[Records from a dataset]
--- --- ---
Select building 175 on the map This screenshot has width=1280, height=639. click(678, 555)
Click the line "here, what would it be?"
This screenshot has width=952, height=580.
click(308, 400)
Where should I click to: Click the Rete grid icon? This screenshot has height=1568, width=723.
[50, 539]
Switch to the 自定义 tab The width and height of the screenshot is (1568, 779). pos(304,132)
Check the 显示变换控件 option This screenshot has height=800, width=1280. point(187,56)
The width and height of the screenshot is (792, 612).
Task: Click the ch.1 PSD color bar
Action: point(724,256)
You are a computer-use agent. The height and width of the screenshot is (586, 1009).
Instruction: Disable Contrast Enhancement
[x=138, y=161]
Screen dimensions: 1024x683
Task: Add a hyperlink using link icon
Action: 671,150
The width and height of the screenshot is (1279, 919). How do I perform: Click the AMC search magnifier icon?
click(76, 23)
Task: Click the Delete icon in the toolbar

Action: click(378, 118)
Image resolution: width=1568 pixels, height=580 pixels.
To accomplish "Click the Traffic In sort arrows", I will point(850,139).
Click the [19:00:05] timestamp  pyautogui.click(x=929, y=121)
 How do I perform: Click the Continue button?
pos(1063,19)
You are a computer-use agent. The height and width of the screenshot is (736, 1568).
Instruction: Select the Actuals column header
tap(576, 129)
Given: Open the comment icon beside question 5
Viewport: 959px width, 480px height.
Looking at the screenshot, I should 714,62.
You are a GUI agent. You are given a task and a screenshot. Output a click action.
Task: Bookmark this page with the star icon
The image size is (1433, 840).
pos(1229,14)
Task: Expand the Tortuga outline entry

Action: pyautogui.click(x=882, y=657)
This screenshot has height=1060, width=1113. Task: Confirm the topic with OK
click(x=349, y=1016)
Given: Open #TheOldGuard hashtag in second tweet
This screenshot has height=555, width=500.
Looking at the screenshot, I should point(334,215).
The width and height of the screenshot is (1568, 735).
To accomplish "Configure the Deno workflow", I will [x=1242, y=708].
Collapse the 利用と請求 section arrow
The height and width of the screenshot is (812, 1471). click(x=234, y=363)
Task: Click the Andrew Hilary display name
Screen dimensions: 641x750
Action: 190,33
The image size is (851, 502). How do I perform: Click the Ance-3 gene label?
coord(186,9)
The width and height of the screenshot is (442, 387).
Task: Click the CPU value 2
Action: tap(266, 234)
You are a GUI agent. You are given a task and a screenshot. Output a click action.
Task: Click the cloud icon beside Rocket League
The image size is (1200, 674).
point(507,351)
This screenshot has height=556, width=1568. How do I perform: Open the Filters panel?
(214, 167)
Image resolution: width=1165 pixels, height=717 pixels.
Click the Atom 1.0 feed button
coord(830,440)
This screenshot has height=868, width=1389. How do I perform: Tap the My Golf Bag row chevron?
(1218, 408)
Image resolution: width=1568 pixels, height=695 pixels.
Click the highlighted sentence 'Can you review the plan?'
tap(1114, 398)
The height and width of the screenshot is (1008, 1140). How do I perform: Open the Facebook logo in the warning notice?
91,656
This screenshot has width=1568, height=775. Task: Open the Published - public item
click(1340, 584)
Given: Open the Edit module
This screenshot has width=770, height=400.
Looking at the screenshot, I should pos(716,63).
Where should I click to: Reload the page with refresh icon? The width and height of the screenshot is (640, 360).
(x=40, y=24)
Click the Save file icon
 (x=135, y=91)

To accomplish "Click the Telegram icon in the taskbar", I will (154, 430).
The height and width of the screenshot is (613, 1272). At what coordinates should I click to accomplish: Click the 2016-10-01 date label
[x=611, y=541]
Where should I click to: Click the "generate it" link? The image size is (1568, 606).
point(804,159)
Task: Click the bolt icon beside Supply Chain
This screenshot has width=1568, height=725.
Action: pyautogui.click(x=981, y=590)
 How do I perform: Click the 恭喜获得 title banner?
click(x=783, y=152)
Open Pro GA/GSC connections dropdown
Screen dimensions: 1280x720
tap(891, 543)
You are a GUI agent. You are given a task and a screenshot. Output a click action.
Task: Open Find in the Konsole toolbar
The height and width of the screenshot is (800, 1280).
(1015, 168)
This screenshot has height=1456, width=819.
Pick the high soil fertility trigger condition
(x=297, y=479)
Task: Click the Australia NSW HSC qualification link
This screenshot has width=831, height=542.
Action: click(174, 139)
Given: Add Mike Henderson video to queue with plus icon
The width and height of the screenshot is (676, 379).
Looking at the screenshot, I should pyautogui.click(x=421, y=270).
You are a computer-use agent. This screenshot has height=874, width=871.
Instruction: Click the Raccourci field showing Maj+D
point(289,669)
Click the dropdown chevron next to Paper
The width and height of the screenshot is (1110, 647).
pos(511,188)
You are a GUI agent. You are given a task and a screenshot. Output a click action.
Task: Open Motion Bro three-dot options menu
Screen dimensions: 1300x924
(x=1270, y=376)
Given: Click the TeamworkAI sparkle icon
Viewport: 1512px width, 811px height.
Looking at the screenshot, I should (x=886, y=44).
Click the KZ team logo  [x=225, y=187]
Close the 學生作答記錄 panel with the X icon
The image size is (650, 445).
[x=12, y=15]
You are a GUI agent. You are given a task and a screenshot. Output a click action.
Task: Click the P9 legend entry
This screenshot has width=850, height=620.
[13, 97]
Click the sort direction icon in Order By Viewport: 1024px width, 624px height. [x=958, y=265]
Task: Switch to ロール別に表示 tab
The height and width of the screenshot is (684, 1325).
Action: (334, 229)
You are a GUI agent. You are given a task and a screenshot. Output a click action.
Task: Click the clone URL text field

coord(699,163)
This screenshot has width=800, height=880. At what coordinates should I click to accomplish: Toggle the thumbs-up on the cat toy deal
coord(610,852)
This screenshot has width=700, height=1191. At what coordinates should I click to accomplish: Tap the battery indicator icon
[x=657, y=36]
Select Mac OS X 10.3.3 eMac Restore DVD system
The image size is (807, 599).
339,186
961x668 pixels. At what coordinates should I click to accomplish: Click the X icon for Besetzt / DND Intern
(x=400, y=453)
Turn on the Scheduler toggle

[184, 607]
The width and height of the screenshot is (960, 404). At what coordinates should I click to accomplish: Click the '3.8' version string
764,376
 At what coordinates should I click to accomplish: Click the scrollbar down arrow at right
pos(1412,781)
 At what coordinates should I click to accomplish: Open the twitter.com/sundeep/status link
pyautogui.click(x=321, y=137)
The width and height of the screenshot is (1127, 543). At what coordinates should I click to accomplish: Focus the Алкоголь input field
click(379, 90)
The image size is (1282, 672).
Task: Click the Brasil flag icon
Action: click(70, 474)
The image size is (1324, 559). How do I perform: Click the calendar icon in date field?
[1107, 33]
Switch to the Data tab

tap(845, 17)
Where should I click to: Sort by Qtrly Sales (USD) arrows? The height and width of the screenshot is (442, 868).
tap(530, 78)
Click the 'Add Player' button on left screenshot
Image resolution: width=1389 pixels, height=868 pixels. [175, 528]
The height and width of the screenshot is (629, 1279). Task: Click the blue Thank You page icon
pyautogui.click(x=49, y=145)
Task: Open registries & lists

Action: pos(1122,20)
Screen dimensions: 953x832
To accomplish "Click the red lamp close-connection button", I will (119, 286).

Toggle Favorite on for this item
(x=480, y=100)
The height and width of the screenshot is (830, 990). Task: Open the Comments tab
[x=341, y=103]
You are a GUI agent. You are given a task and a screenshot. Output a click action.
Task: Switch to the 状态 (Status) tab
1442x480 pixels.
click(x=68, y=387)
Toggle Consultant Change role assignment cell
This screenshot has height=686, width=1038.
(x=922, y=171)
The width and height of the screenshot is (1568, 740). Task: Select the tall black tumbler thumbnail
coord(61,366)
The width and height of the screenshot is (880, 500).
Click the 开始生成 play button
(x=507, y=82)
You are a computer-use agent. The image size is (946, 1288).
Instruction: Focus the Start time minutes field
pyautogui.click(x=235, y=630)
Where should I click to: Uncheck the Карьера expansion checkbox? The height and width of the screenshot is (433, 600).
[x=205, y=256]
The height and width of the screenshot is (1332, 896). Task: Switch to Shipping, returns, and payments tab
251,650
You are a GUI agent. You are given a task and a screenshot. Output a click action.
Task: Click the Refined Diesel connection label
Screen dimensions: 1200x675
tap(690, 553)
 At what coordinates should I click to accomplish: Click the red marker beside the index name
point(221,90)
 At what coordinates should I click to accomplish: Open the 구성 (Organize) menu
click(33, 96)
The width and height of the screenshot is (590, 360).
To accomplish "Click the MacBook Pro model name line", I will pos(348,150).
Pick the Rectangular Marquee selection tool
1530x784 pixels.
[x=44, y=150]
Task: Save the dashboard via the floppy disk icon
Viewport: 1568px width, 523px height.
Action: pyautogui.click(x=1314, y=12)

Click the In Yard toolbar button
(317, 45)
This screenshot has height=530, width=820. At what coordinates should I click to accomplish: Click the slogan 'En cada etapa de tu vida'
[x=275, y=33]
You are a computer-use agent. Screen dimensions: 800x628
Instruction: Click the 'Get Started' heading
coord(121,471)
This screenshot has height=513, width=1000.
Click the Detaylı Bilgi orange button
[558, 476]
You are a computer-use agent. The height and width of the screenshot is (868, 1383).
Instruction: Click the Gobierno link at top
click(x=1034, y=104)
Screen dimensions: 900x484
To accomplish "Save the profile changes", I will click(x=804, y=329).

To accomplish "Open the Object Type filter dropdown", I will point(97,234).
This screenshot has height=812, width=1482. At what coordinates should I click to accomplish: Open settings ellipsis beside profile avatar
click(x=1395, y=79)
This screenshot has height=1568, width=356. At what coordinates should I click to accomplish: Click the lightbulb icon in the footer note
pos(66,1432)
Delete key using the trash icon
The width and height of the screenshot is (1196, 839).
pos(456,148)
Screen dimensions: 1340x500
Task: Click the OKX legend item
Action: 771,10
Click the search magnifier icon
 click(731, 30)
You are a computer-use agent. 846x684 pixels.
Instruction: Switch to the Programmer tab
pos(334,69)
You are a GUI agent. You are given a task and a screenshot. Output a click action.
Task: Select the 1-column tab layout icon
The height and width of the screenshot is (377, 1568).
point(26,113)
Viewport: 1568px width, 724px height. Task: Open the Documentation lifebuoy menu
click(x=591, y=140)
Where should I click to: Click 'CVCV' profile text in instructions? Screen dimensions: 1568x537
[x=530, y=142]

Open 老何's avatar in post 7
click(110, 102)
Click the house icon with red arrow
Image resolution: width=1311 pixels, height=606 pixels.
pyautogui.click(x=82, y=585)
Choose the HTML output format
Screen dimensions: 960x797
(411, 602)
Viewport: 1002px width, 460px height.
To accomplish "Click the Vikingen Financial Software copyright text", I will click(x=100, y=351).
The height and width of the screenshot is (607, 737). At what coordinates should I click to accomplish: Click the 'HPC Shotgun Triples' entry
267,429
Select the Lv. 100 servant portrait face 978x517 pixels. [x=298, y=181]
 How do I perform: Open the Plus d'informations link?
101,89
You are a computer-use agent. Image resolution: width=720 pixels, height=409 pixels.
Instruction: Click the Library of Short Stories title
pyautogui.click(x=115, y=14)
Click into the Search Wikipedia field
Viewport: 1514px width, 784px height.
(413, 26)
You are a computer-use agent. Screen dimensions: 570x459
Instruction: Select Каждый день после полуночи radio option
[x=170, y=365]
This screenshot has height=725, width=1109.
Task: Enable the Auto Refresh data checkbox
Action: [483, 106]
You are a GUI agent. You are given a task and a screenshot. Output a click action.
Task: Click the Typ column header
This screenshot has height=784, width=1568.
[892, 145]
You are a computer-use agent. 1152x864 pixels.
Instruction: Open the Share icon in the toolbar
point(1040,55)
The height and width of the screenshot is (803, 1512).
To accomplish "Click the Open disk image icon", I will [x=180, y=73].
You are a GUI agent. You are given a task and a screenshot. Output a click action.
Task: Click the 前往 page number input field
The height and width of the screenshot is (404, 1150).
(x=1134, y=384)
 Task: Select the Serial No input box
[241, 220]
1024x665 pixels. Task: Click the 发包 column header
--- --- ---
## Exercise description
All lines in the records above that contain "disk" are to be reported.

## Your response
Task: Save the dashboard via the floppy disk icon
To accomplish "Click the Open disk image icon", I will [x=180, y=73].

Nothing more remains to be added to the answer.